Apa saja yang bisa jadi penyebab kanker darah  dok?

"Kalau Bu Ani sendiri kan, tidak ada keturunan sudah disampaikan. Leukimia yang dialami oleh Bu Ani juga bisa didapat oleh orang awam. Katakanlah masyarakat yang sering terpapar zat kimia. Katakan cat dan lain, itu benda asing, zat asing yang akan penuh radikal bebas dan lain-lain itu yang merusak."

"Jadi tidak serta merta keturunan didapat juga bisa."

IDI sendiri pernah coba berkomunikasi dengan dokter di Singapura?

"Oh IDI tidak pada batas itu, kalau Bu Ani karena keluarga ke presiden, jadi tentu ada data kepresidenan yang menangani dan mengawasi."

Seberapa parah kanker yang dialami Bu Ani?

"Sayang kurang tau, tapi kanker darah ada beberapa tingkatan. Semua kanker memang bahaya. Tapi ada yang sangat ganas sekali, kalau nggak salah namanya Limfoma atau Myeloma. Itu sangat cepat penyebarannya."
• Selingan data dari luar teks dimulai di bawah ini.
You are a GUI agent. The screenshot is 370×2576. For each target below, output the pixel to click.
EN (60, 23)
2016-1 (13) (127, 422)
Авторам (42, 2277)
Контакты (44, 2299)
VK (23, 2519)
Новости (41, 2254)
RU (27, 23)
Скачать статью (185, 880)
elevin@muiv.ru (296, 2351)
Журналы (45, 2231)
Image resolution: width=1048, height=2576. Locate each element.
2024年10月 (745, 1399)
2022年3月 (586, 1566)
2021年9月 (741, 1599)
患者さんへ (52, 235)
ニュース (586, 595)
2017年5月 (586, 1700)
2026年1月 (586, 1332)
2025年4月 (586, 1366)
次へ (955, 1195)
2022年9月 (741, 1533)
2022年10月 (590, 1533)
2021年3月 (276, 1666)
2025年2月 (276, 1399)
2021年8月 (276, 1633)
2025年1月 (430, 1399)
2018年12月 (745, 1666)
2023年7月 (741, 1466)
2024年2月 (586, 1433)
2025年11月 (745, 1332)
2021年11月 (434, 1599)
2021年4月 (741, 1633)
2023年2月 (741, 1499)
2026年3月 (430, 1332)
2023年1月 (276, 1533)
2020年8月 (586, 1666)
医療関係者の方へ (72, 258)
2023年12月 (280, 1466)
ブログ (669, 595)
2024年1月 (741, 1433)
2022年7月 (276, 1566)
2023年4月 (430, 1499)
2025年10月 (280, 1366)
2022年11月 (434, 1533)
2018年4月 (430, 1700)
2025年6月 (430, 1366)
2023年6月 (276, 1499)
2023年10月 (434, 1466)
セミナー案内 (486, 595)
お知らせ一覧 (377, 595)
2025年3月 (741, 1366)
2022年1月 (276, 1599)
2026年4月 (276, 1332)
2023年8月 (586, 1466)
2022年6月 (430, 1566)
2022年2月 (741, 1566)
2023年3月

Baca juga: Setelah Beri Hadiah, Ini Janji Jokowi Kepada Shakira Putri Denada Jika Sehat

Harapan IDI untuk Bu Ani?

"Yang jelas ini enggak ada kaitan dengan gaya hidup. Ya mudah-mudahan Bu Ani cepat sembuh dan Bu Ani cepat dapat kembali ke Indonesia beraktivitas sedia kala lagi, kita rindu pada Bu Ani."